No, as others pointed out. If you want dedupe, do it inside of the VMs on the data volumes there for that kind of stuff, not on the CSV.

Why not on the CSV?

That does it across the board then for everything in it. If that's what he wants, go for it. Just know what you need to do to do it properly. It also depends on a few variables.

Just look over the docs well and know it first.

Sorry, was supposed to quote that. I mean, such as what variables? I've looked at various resources and can't see definitive information about doing this on a csv with VM files and drives...

Not sure if it's sensible. Won't it have an overhead too?

scottalanmiller

@Jimmy9008 said in Deduplication on CSV storage:

Not sure if it's sensible. Won't it have an overhead too?

Yes, but normal tuning makes it only use that overhead when the system is idle. So unless you have some really specific workload that will cause problems that we don't know about, the system docs are pretty clear that the overhead won't impact you.

scottalanmiller

@Jimmy9008 said in Deduplication on CSV storage:

I've looked at various resources and can't see definitive information about doing this on a csv with VM files and drives...

That's because you are looking for "negative" documentation. It's like "can I store my video games on X hard drive." It's a hard drive, of course you can store a video game on it. You can't look for "Civilization VI on WD 4TB Red Drive" because it's not a proper question. The drive is SATA and supports any file system, Civ 6 will go on any file system, ergo, it works. You can't document every use case imaginable like that.

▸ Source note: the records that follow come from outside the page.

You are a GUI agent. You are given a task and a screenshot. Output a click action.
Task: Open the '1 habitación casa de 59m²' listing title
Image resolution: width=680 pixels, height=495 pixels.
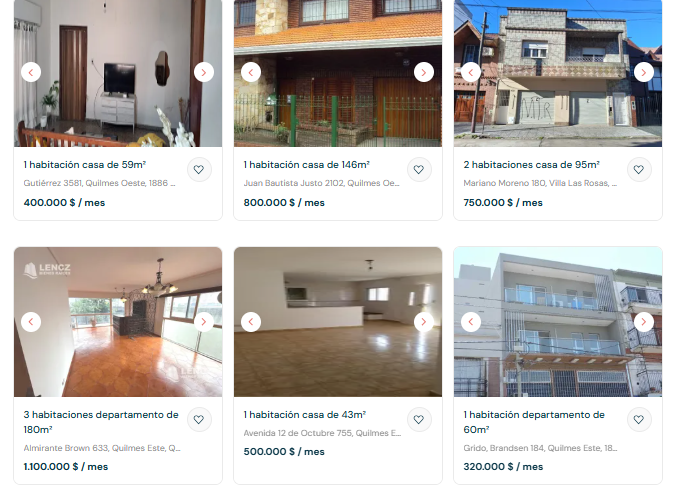(x=85, y=165)
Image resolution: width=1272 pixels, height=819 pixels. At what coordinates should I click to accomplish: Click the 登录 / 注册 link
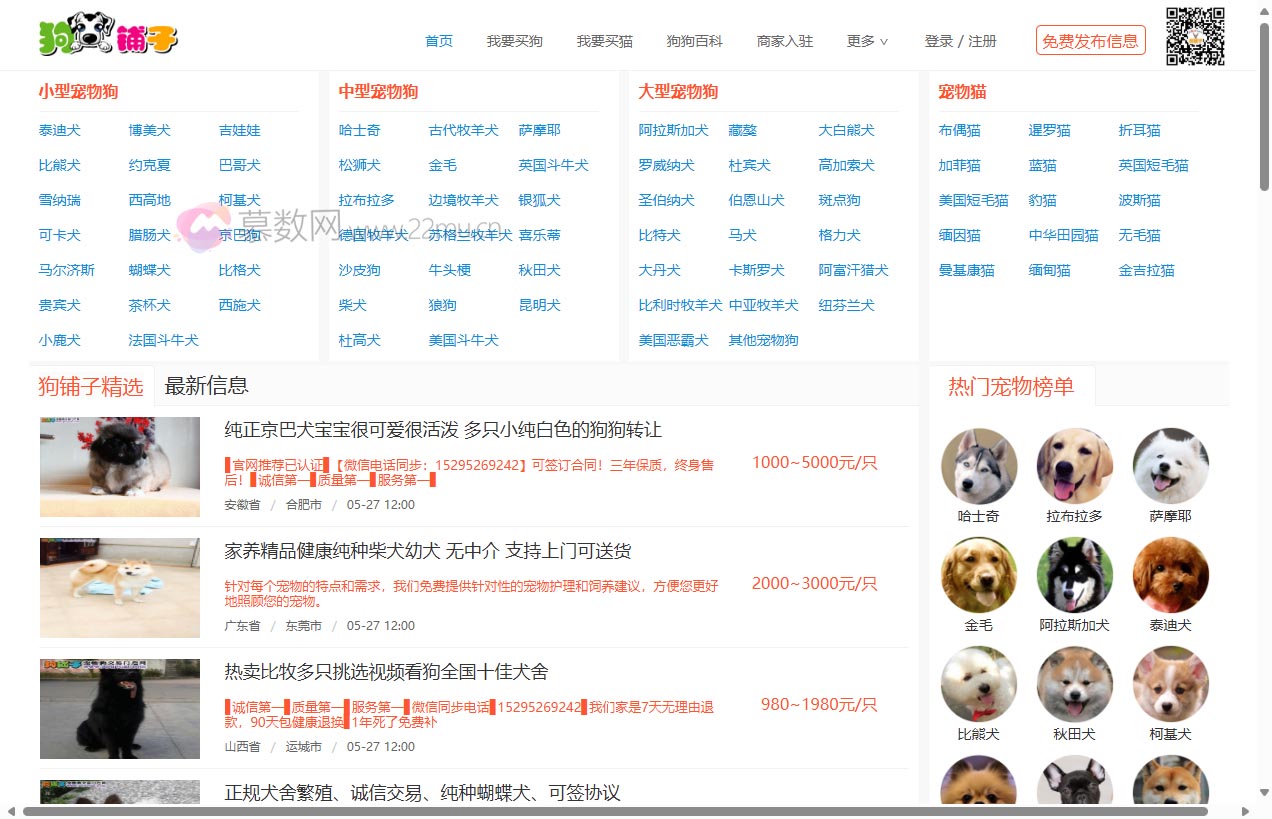(960, 41)
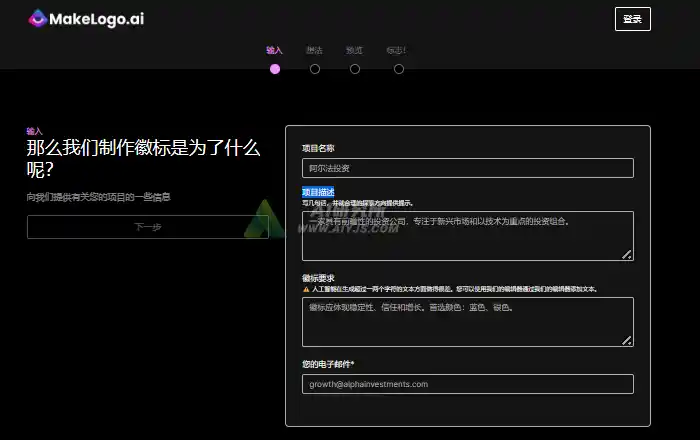This screenshot has height=440, width=700.
Task: Click the email address input field
Action: tap(467, 384)
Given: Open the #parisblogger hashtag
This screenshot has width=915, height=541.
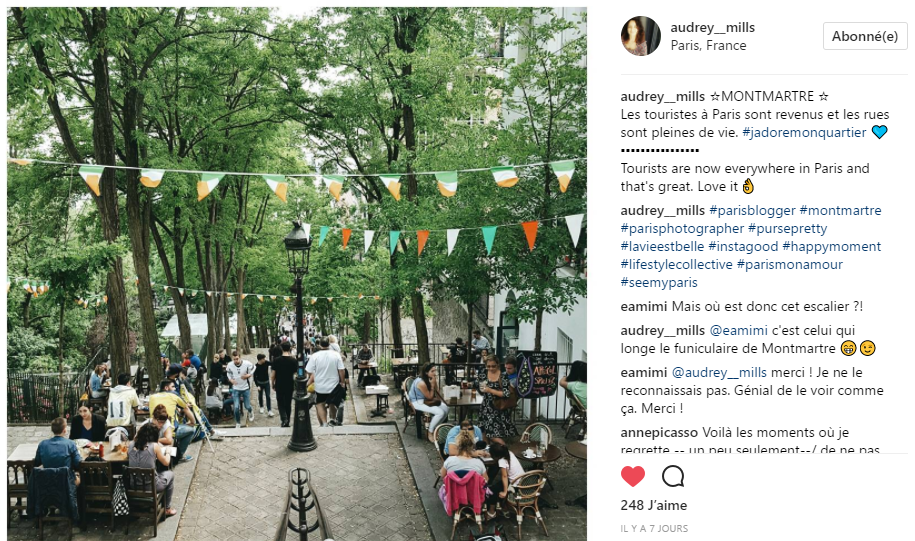Looking at the screenshot, I should point(752,211).
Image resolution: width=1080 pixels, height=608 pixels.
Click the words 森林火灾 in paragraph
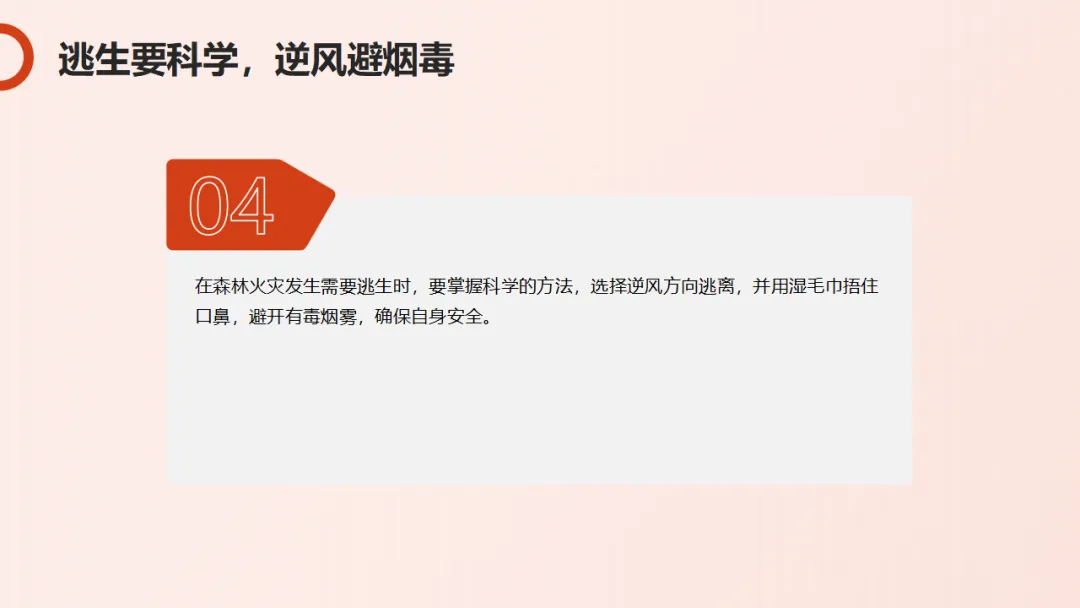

That's what is going on here. The dedupe is block level. Ergo, talking about the file types on it isn't relevant. Hence you are feeling like you aren't getting answers. but knowing that it is block level answers all of that automatically.

dbeato

For example SQL Servers or Exchange cannot have deduplication on them so maybe you don’t have that. I have attempted to enable deduplication on Hyperv Servers and it really break things but I would open a ticket with Starwinds Support and they should be able to advise you on that. Their support is great.

scottalanmiller

@dbeato said in Deduplication on CSV storage:

For example SQL Servers or Exchange cannot have deduplication on them so maybe you don’t have that.

I'm pretty sure that they can. Maybe not inside the VM, but certainly from outside of it. How would they know or be affected? They can't be. If dedupe works, it works for every workload. If it doesn't, it never does. It's an all of nothing system, the workload on top of it can't determine if you can use it or not. It would only be affected by performance.

scottalanmiller

@dbeato said in Deduplication on CSV storage:

For example SQL Servers or Exchange cannot have deduplication on them

Microsoft lists SQL Server as their prime example of "might be good for it, but you need to evaluate your use case" ...

https://docs.microsoft.com/en-us/windows-server/storage/data-deduplication/install-enable

Screenshot from 2020-06-25 09-15-51.png

dbeato

@scottalanmiller said in Deduplication on CSV storage:

@dbeato said in Deduplication on CSV storage:

For example SQL Servers or Exchange cannot have deduplication on them

Microsoft lists SQL Server as their prime example of "might be good for it, but you need to evaluate your use case" ...

https://docs.microsoft.com/en-us/windows-server/storage/data-deduplication/install-enable

Well, I would say this is the part with Hyper-V that is so ambiguous

scottalanmiller

@dbeato said in Deduplication on CSV storage:

@scottalanmiller said in Deduplication on CSV storage:

@dbeato said in Deduplication on CSV storage:

For example SQL Servers or Exchange cannot have deduplication on them

Microsoft lists SQL Server as their prime example of "might be good for it, but you need to evaluate your use case" ...

https://docs.microsoft.com/en-us/windows-server/storage/data-deduplication/install-enable

Well, I would say this is the part with Hyper-V that is so ambiguous

It's not, it can't be. VDI has massive overlap and can use more aggressive deduplication, but that's all. Dedupe by definition is either always safe, or never safe. There cannot be an inbetween. Not when it runs below the filesystem.

Hyper-V support and safety is never in question. Only Hyper-V for VDI has a specialized tuning option.